Batching & Chaining Tools | Token Optimization Masterclass

Every round-trip between your agent and the model API has a cost: latency, tokens for the accumulated conversation history, and the overhead of sending the system prompt and tool schemas again. When an agent makes many sequential tool calls — each waiting for the previous result before deciding what to call next — these costs multiply rapidly.

Batching and chaining are two complementary techniques that compress multi-step tool-use workflows. Batching allows a single model response to trigger multiple parallel tool executions. Chaining allows you to pre-sequence tool calls without requiring a new model round-trip for each step.

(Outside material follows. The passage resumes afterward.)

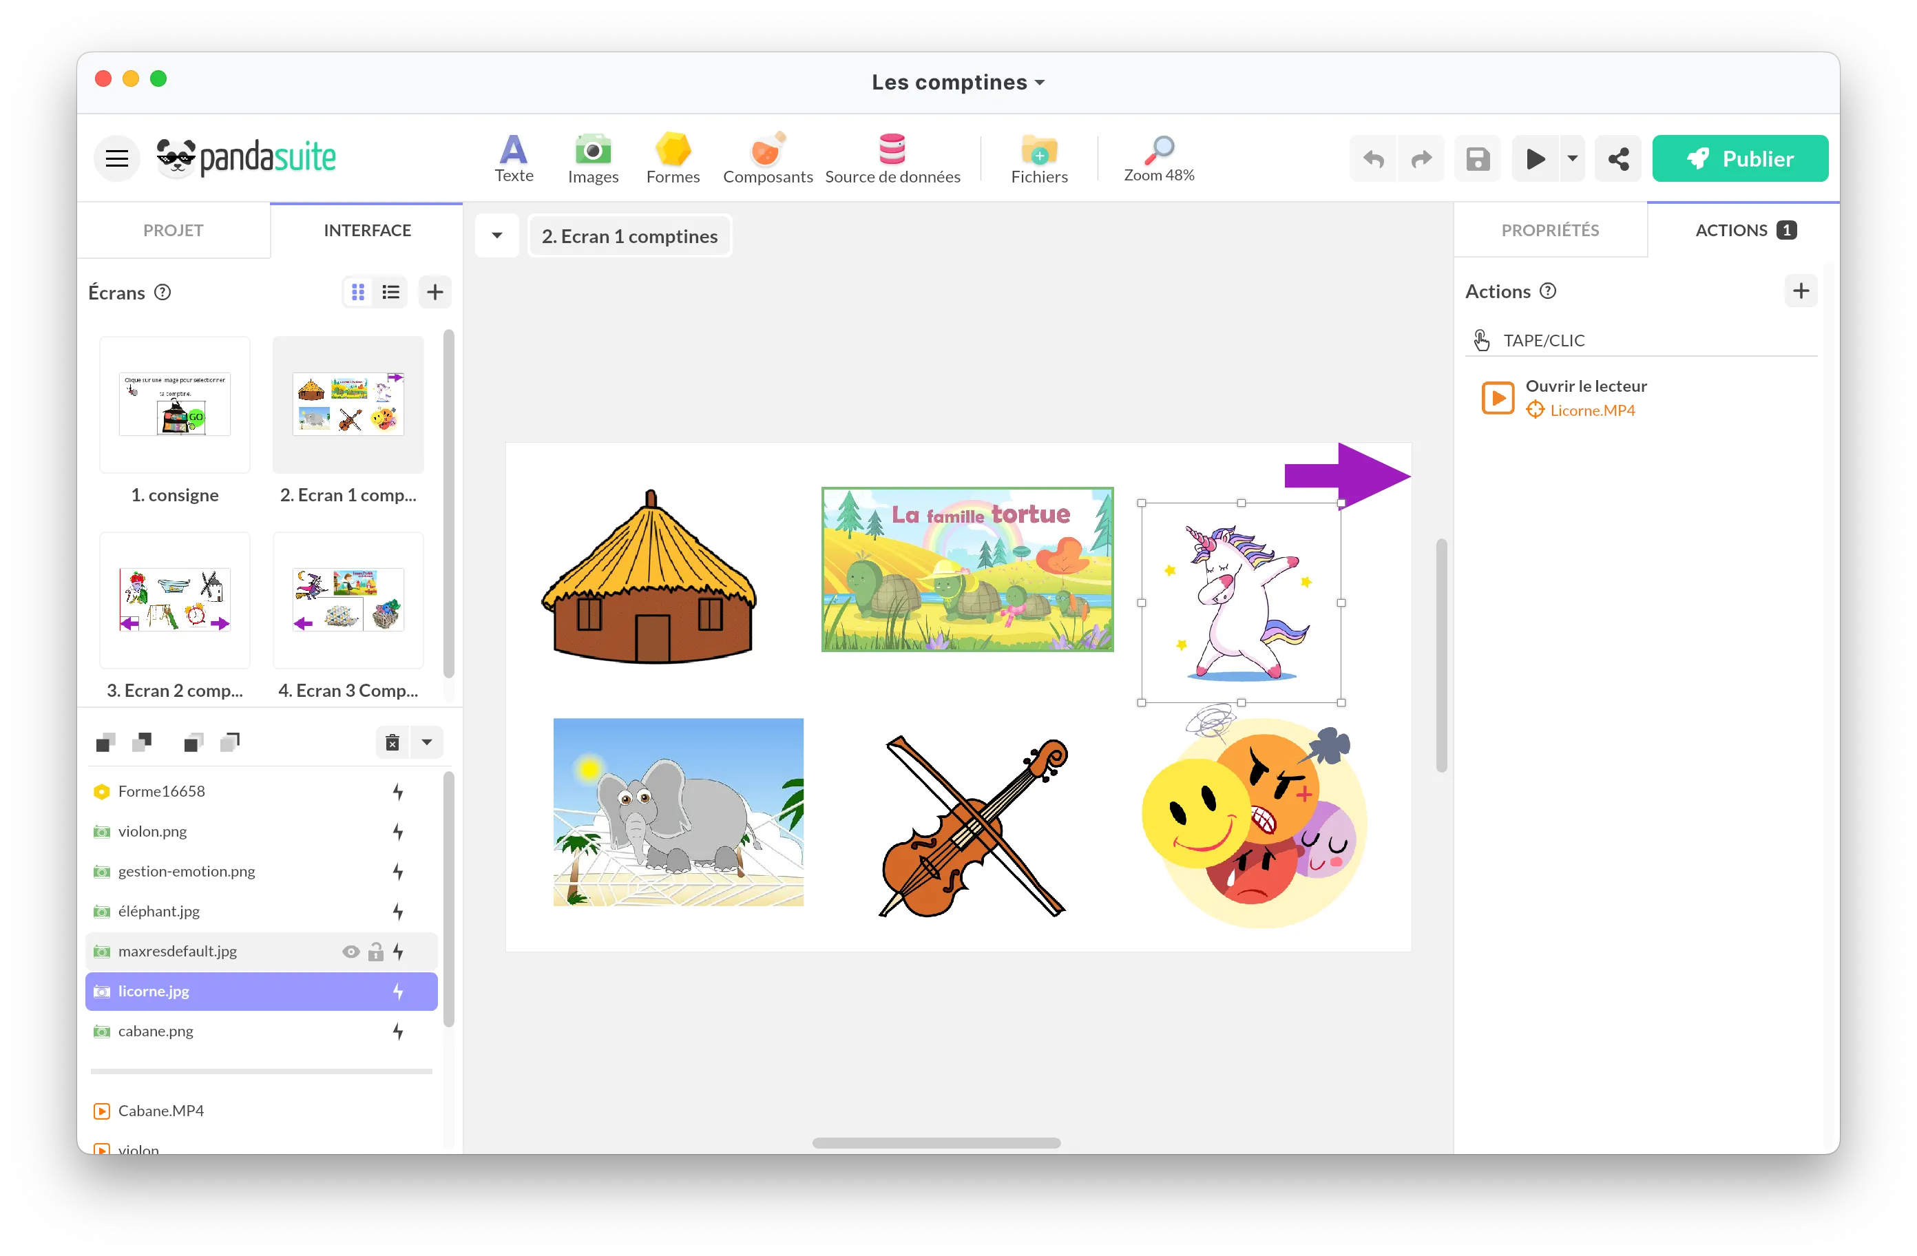Open the screen navigation dropdown arrow
The image size is (1917, 1256).
click(497, 235)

Used together, they can reduce a 10-round-trip workflow to 2–3 round-trips, cutting latency by 60–80% and token costs proportionally.

This topic covers both techniques in depth, with implementation patterns for software engineers, strategies for QA automation workflows, and guidance for product managers overseeing agent performance.

Understanding Round-Trip Cost

To make the case for optimization concrete, consider the token cost of a naive sequential agent that investigates a failing test:

Turn 1: User asks: "Why is the test test_checkout_flow failing?"
- Input tokens: system prompt (500) + user message (15) + tools (600) = 1,115 tokens

Turn 2: Model calls run_tests(pattern="test_checkout_flow")
- Input tokens: system prompt (500) + conversation history (200) + tool result (400) + tools (600) = 1,700 tokens

Turn 3: Model calls read_file("src/checkout.py")
- Input tokens: system prompt (500) + history (600) + new tool result (800) + tools (600) = 2,500 tokens

Turn 4: Model calls search_codebase("CheckoutService")
- Input tokens: system prompt (500) + history (1,400) + new tool result (600) + tools (600) = 3,100 tokens

Turn 5: Model calls read_file("src/payment.py")
- Input tokens: 500 + 2,000 + 500 + 600 = 3,600 tokens

Total input tokens across 5 turns: 12,015

The same investigation, done efficiently with batching, completes in 2–3 turns for roughly 4,000–5,000 total input tokens. The 60% reduction comes from two sources: fewer re-transmissions of the growing conversation history, and the ability to run multiple tools in parallel rather than sequentially.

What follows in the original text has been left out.